As the number of complaints regarding financial crimes and ponzi schemes rose in the late 90s, after much dilly-dallying, the Left Front government, in power then, had set up EOW. In 2004, then state finance minister Asim Dasgupta had appointed one of the state’s most well-known Indian Police Service (IPS) officers, Narayan Ghosh, as the director of EOW. Ghosh continued to hold the post till 2011.
However, EOW has been headless since about two years, following Ghosh’s departure from the post. Also, officials say of the sanctioned strength of about 30 personnel, only about 12 are running the show, if at all. “Since Narayan Ghosh left office, the EOW under the state finance department has been almost defunct. After the Saradha controversy, there was a lot of talk about reviving it, but things have slowed again,” said a senior state government official.
Once the investigative wing looking into financial frauds and related offences, EOW has now turned into an administrative office, whose only role, it appears, is forwarding the complaints received by it to the state government. “Now, there is no IPS officer as director. We report to Anurag Srivastav, joint secretary, state finance department,” said Maloy Adok, a senior EOW official.

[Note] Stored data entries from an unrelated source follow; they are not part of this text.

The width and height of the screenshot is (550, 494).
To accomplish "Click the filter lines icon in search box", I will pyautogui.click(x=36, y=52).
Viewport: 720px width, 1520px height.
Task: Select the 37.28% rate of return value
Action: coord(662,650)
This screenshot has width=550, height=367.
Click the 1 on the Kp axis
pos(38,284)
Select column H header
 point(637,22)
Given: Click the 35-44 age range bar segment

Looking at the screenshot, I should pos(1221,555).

In 2010, much before the infamous chit-fund scam was unearthed in the state, the EOW had flagged this. “Ghosh had written to Sebi (Securities and Exchange Board of India) about irregularities regarding some financial companies, including a Saradha group company. The matter was hardly followed up. Had the matter been taken up at the right time, we could have avoided such a big scam,” said an official.
Last month, a proposal to restore EOW to its earlier active self was taken up at a cabinet meeting in which compensation to those hit by the Saradha fraud was discussed. Officials in the state finance department said it was expected an IPS officer would take charge as EOW director soon.
Repeated attempts to contact state Finance Minister Amit Mitra failed.
As of now, there is hardly any active wing to tackle economic offences in the state. The investigative departments of various police commissionerates are probing the Saradha scam, according to their jurisdictions.
After the Mamata Banerjee government came to power in 2012, the functioning of the state police department was revamped. Currently, there are five commissionerates under the West Bengal Police---Howrah, Bidhannagar, Barrackpore, Asansol-Durgapur and the Siliguri Police commissionerate. Each has an investigative cell that probes, among other things, economic offences.
The state Criminal Investigation Department (CID) also investigates economic offences. “Like any other wing of CID, we are present in all districts of the state. In some districts, we have more than one office. All kinds of economic offences are taken up by us, as and when they are referred to us,” Rajesh Kumar Yadav, senior superintendent of police of the CID’s economic offences cell, told Business Standard. He, however, said this cell wasn’t connected to the EOW under the finance department; CID’s economic offences cell is part of the state police department, under the home ministry.
Investigation into the Saradha scam has been aided by the CID’s economic offences cell, though it is the investigative wing of the Bidhannagar commissionerate that has been at the forefront of the Saradha probe.